For each run, we calculated the total operational costs for both modes and the resulting percentage cost reduction achieved by our V2V framework. The results of this analysis are summarized in Table 8.
The analysis clearly demonstrates the robustness of our proposed framework. Despite introducing up to a 3% uncertainty in the energy consumption model, the performance advantage of the V2V sharing strategy remains highly consistent.
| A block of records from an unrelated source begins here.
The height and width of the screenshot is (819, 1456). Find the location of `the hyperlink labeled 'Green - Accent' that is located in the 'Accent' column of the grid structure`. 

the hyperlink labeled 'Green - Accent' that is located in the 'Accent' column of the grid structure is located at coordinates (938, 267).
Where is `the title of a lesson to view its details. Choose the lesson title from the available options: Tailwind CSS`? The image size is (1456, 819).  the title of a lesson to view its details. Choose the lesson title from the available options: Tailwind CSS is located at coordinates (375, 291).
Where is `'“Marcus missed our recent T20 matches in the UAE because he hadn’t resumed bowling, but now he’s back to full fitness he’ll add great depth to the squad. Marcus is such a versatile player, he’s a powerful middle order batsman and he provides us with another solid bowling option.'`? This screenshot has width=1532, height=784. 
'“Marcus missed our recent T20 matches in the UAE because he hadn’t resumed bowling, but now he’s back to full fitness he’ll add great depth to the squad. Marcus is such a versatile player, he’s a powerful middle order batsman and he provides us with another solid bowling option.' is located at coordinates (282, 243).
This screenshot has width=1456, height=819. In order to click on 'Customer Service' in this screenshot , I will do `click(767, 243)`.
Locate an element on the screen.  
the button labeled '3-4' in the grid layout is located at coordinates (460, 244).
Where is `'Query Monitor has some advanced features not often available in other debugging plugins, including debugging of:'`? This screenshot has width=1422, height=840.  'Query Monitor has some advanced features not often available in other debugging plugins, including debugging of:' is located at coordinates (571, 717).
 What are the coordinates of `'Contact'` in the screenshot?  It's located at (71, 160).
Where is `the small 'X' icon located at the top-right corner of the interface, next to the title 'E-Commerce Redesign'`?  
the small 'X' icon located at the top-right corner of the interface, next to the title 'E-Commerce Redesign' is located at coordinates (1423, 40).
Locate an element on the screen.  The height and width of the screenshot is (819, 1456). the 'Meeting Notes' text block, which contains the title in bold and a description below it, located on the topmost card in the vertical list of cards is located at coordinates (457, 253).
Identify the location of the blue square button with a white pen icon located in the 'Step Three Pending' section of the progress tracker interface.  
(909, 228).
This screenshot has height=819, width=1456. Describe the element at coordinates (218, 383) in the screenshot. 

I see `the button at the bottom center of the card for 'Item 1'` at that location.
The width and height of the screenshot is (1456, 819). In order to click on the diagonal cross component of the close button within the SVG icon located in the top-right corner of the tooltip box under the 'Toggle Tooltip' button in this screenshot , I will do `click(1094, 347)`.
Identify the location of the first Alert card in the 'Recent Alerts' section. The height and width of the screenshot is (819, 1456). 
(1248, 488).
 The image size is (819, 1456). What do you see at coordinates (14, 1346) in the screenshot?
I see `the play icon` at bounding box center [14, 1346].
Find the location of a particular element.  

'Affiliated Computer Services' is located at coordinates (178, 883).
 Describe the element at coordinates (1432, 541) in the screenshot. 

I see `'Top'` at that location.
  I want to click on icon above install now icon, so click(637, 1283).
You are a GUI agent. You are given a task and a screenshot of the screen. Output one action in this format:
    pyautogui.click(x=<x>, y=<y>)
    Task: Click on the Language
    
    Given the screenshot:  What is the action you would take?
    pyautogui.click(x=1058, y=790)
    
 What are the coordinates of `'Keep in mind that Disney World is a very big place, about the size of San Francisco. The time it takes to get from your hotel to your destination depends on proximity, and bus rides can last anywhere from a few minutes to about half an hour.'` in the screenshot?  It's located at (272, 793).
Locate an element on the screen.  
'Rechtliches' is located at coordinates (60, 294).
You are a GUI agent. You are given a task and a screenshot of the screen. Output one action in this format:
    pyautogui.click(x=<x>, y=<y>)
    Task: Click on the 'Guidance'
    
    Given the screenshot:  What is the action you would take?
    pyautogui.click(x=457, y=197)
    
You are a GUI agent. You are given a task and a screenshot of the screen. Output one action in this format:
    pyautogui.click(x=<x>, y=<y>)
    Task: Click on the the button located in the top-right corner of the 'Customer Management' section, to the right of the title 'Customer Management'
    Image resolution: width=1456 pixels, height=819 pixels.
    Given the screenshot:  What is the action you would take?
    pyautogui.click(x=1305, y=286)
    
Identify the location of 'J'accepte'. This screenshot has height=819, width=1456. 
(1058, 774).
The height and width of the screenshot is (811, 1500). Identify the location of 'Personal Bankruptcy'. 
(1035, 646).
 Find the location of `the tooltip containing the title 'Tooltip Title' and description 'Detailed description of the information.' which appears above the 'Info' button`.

The percentage reduction in total operational cost stayed within a very narrow range (11.76% to 11.99%), with a mean reduction of 11.86%. The extremely low variance across all scenarios (e.g., 0.13 (¥2) for cost reduction and 0.009 (%)2 for the percentage) quantitatively confirms this stability. This indicates that the benefits of our framework—such as avoiding long detours, minimizing time window penalties, and utilizing surplus fleet energy—are fundamental structural advantages and are not overly sensitive to minor inaccuracies in model parameters. This analysis provides a stronger, statistically supported validation of our conclusions.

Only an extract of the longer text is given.